As he explained at the Vienna conference: ‘With regard to the expression “ordinary meaning”, nothing could have been further from the Commission’s intention than to suggest that words had a “dictionary” or intrinsic meaning in themselves. … The Commission had been very insistent that the ordinary meaning of terms emerged in the context in which they were used, in the context of the treaty as a whole, and in the light of the object and purpose of the treaty.’ (United Nations Conference on the Law of Treaties, First Session, Summary Records, p.184, para 70.)

That interpretation was not to be a purely literal, textual, dictionary exercise was further demonstrated by the importance which the ILC attached to the other elements of the general rule, which include practice showing agreement as to meaning and other factors to be evaluated as one unitary process. That the ILC expected preparatory work to inform this process through the confirmation of meaning route was reported to the conference by Waldock:

It was important to bear in mind that, under article [32], such supplementary means as  preparatory work could be used “in order to confirm the meaning resulting from the application of article [31]“, apart from serving to determine that meaning in the cases envisaged in  subparagraphs (a) and (b) of article [32]. The International Law Commission had given careful consideration to the term “confirm”; … There had certainly been no intention of discouraging automatic recourse to preparatory work for the general understanding of a treaty. (United Nations Conference on the Law of Treaties: Official Records, First Session, Vienna, 1968: Summary Records, p. 184, para (69), with article numbers as finally agreed)

These indications by the ILC prompt the thought that one might revisit the interesting parallel posts on Opinio Juris and EJIL:Talk! (1, 2) last summer, and  on chemical weapons and the meaning of “poison” in the Rome Statute. The emerging focus in the posts was on whether an intent to exclude chemical weapons, gleaned from the record of deletion of a draft provision specifically including them, trumped a possible ordinary meaning selected from a dictionary, or vice versa. The ILC’s warning above suggests that the mere presence in the dictionary (OED) of multiple definitions of the term “poison”, including one for use especially in chemistry or biochemistry, should take the interpreter straight to the context which includes a provision setting out a presumption in favour of the defendant if there is any ambiguity. If the preparatory work is inconclusive as to a common understanding of the meaning of “poison”, it does nevertheless confirm that there was uncertainty whether that term covered chemical weapons. Hence the route to the Statute’s presumption in favour of the defendant is clear throughout the interpretative process.

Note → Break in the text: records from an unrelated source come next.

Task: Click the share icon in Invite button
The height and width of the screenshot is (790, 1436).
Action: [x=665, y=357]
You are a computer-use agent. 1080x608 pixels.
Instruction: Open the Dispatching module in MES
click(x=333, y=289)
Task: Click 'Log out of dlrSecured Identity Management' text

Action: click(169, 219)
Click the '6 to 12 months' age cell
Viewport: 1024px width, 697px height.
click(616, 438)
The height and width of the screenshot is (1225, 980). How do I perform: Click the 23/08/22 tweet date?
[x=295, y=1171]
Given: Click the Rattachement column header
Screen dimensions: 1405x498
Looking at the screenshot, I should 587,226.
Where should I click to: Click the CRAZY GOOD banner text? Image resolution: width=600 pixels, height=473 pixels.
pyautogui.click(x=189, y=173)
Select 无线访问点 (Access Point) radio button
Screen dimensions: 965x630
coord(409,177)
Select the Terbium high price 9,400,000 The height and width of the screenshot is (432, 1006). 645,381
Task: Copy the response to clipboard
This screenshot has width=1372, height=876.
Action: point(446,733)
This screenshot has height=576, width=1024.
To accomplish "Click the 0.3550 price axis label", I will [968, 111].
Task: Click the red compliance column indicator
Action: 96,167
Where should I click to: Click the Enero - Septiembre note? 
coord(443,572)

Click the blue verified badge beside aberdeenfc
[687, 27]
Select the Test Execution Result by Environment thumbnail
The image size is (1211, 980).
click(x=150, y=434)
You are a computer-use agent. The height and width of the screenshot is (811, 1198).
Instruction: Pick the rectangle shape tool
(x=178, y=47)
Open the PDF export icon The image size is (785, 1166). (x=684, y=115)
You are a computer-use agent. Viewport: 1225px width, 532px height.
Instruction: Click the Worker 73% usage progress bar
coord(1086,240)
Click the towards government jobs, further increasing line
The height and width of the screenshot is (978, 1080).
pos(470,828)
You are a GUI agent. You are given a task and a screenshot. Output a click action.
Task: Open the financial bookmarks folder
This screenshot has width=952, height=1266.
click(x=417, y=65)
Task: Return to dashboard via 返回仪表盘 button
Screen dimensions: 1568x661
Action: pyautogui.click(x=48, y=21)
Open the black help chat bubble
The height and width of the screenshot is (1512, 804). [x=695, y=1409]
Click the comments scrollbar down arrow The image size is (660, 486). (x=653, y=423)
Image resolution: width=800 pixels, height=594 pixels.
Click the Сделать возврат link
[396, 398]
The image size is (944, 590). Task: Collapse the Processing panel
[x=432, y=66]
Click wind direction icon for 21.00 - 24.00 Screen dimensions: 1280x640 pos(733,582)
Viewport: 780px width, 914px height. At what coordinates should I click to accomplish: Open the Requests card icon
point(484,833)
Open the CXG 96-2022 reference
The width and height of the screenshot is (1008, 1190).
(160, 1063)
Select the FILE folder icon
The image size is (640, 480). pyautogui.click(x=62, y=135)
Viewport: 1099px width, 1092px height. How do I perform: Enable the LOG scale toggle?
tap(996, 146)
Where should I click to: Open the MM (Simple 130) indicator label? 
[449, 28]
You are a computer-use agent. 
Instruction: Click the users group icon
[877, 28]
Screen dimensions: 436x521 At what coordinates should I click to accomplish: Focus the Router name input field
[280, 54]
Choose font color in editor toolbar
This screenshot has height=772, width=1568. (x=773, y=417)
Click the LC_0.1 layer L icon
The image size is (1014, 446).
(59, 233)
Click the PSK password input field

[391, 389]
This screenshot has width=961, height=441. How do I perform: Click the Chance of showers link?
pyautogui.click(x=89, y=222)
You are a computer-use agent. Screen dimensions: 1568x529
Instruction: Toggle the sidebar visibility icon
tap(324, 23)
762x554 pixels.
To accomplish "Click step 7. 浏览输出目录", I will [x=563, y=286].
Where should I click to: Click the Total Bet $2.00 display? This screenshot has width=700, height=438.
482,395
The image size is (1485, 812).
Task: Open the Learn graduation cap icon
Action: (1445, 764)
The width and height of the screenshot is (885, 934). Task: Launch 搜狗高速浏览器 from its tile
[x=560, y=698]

The case for at least a supportive role for preparatory work, as well as the clear one when the preconditions for a determinative role are met, seems well in line with the ILC’s approach in the 1960s. Once again, help is found in Waldock’s explanation of the potential role for travaux:

They are simply evidence to be weighed against any other relevant evidence of the intentions of the parties, and their cogency depends on the extent to which they furnish proof of the common understanding of the parties as to the meaning attached to the terms of the treaty. (Waldock, ‘Third Report on the Law of Treaties’, [1964] Yearbook of the ILC, vol II, p 58, para 21 (emphasis in original)).